FIRST-TIME FUNDS: During budget planning, California gave a one-time investment of $5 million to CenCal Health and the behavioral health departments in San Luis Obispo and Santa Barbara counties. The sum will support training for mental health care providers and services for patients with anosognosia. Credit: Photo courtesy of CenCal Health

With funding from California’s recently adopted budget, health care providers in Santa Barbara and San Luis Obispo counties will see increased training to better support mental health patients. 

Santa Barbara County Behavioral Wellness Department Director Toni Navarro told the Sun the $5 million given to CenCal Health will strengthen services in non-specialty care areas. Her department is accustomed to training employees to manage severe cases, but now the focus is shifting to providers who work in lower levels of care.

“Where [training] hasn’t happened is in the non-specialty system, so we’re talking CenCal mental health. Mild to moderate mental health providers,” Navarro explained. “We’re talking primary care providers who are responsible to provide medication. With psychiatry being a disappearing specialty, many primary care physicians are the ones that provide just that once a month, once every couple of months medication stability. We need to train them in this understanding of these symptoms and how to keep people engaged.”

The symptom at the heart of these efforts is called anosognosia. It appears when a patient isn’t aware of their psychotic or neurological disorder because of the underlying medical condition.

Anosognosia is common in cases of schizophrenia, for example, when forced treatment isn’t sustainable.

“The whole goal of engagement and building trust … that will help people feel comfortable to seek care and maintain treatment is really about hearing them and listening where they’re at, not being argumentative,” Navarro said. “It’s not that they’re resistant or defiant. It’s that they really don’t see that they’re sick. And so, how do you partner with someone so that they accept care?”

Funds will be spent on community education to teach an approach known as Listen Empathize Agree Partner (LEAP). It’s a method of communicating specifically with anosognosia patients. Navarro said there’ll be more in-person opportunities for loved ones to learn about building trust.

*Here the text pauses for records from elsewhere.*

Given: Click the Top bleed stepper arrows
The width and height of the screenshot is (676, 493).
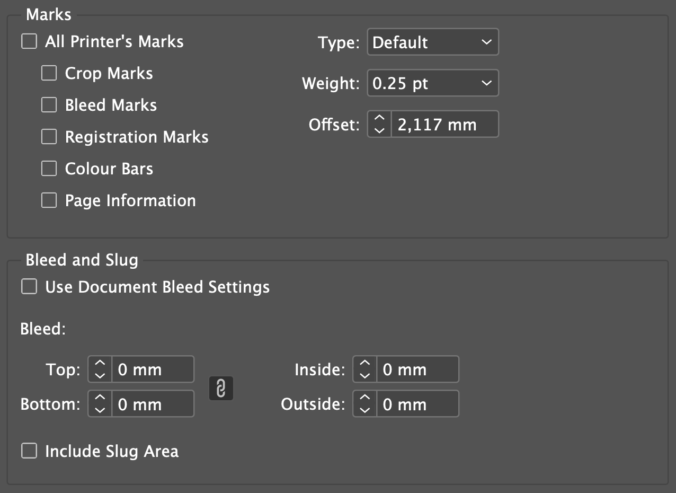Looking at the screenshot, I should pos(100,369).
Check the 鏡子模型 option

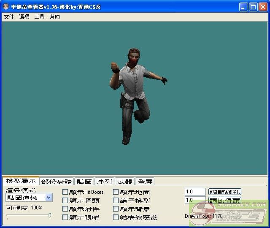point(116,201)
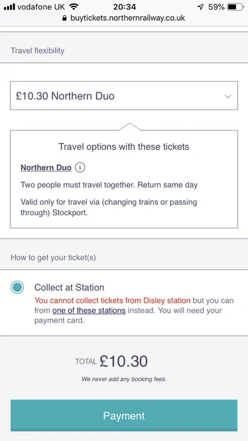The height and width of the screenshot is (441, 248).
Task: Tap the TOTAL £10.30 amount
Action: click(111, 361)
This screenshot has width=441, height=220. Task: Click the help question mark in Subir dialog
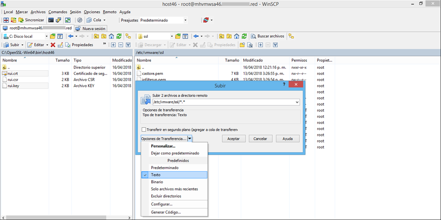click(x=284, y=85)
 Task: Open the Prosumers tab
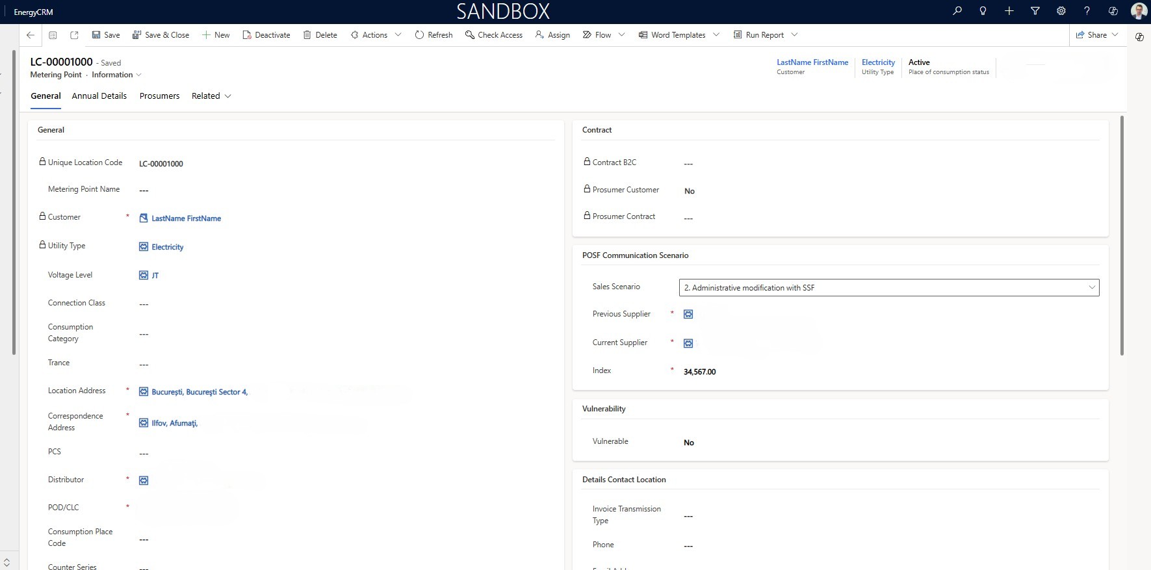[x=159, y=96]
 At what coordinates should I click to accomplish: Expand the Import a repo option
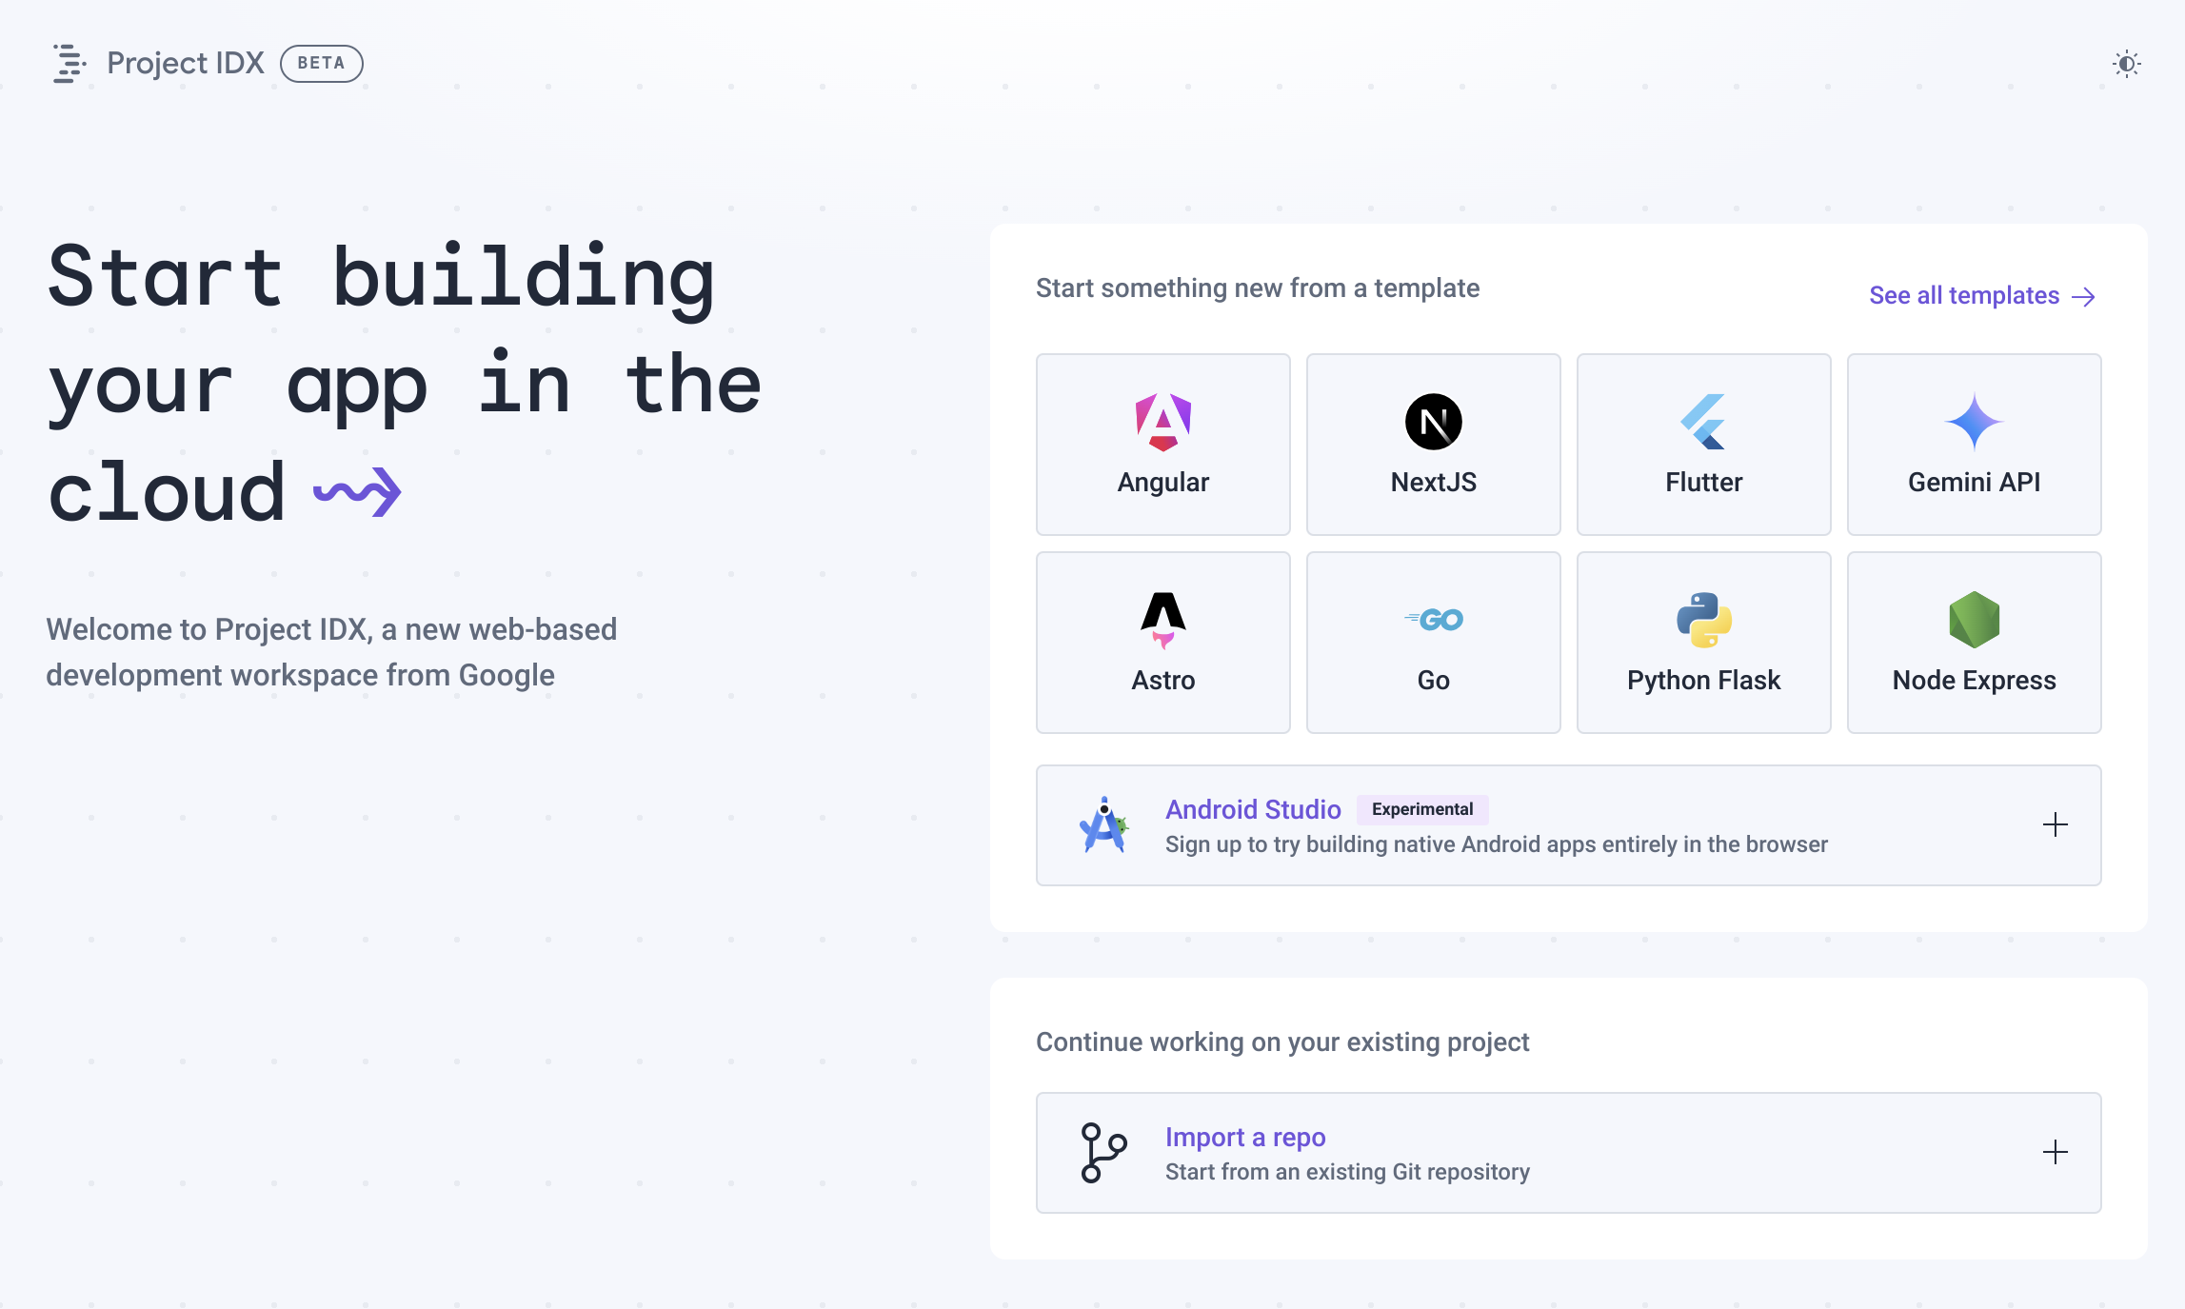[2054, 1152]
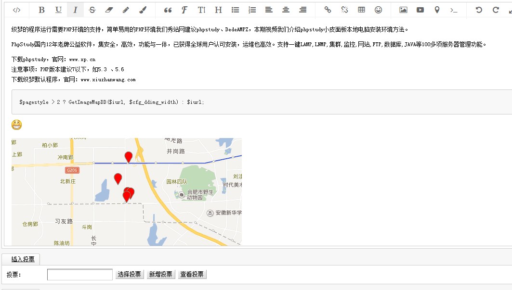Image resolution: width=512 pixels, height=290 pixels.
Task: Open the paintbrush background color picker
Action: pos(143,10)
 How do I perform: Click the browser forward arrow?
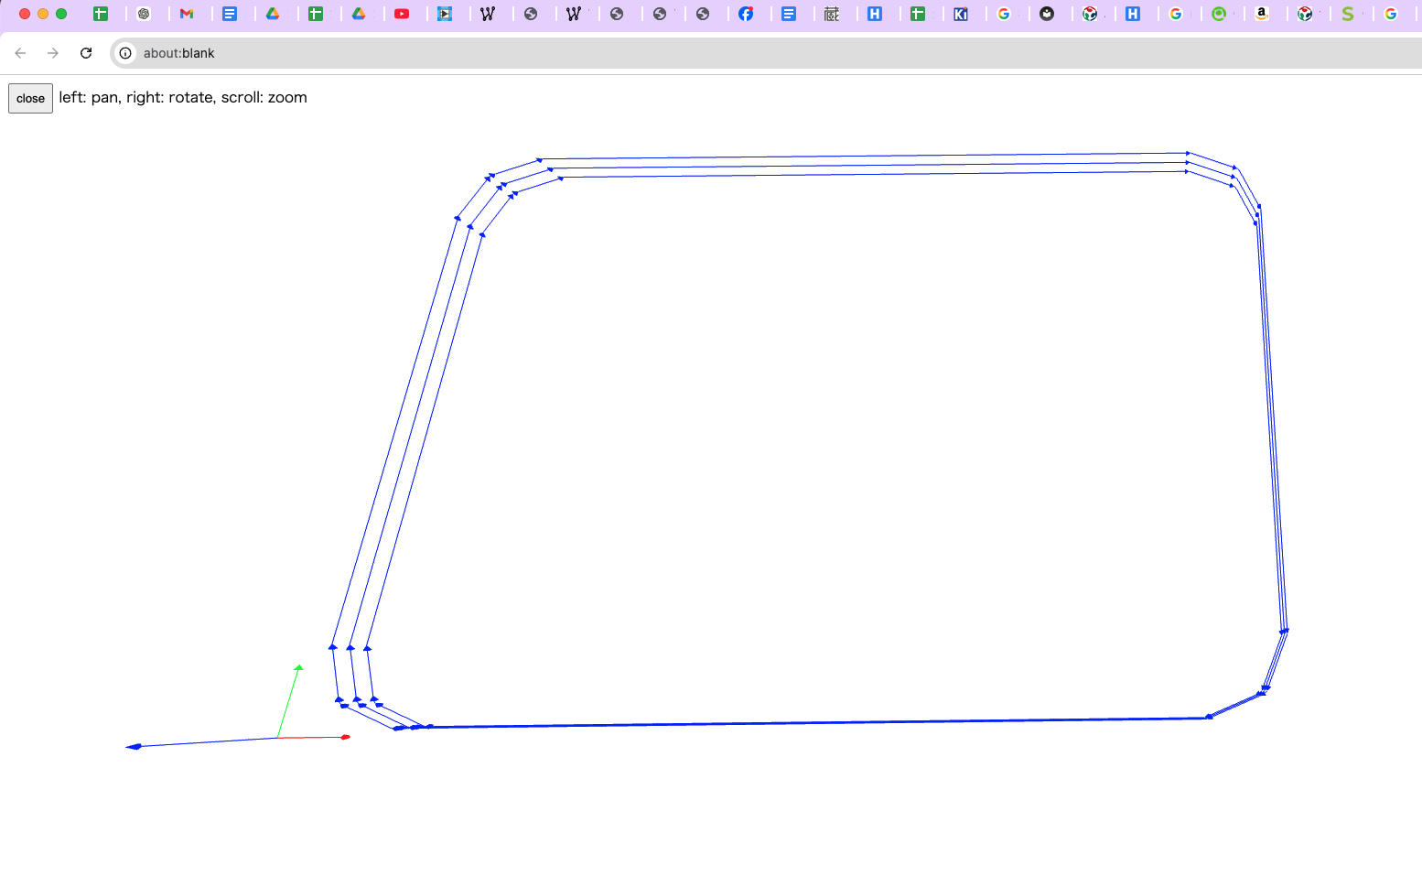(x=53, y=53)
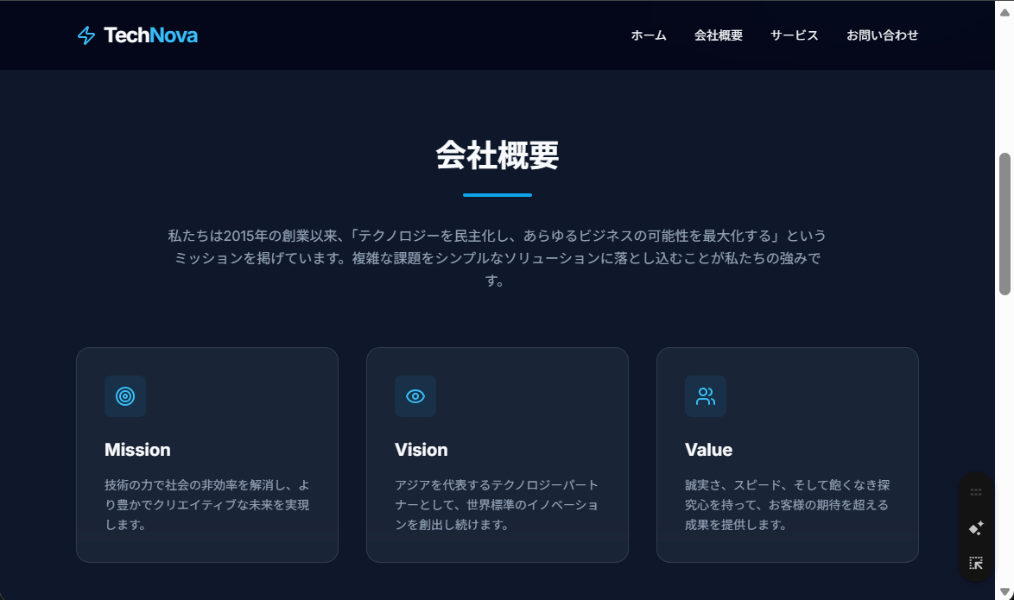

“Oftentimes it’s really difficult to sustain that training in real life with loved ones without the coaching, without the help there,” Navarro said.

She calls it training the trainers. The idea translates outside of family life, too, like when staff members retire from the county, and new employees need to learn the system.

The director added that part of the investment will go toward programs that may not be covered by Medi-Cal or toward patients who may not be enrolled in Medi-Cal.

California’s investment in CenCal comes at a time when the state’s mental health care landscape is changing. In July, a law replaced the Mental Health Services Act of 2004. The new Behavioral Health Services Act prioritizes services for those with the most severe needs and strengthening the industry’s workforce.

“There’s more money going toward maintaining housing, establishing and helping folks to try and maintain housing,” Navarro said. “But that means less money for some of the services that we were doing, especially the revocation of prevention.”

Once patients are stable, Navarro’s department is required to step them down to a lower level of care with CenCal, a system that isn’t prepared in the same way to work with those who have severe disorders and anosognosia. Patients in that transition may not feel understood and drop out of treatment, but as the Behavioral Wellness Department and CenCal Health continue to work together, Navarro hopes fewer patients slip through the gap.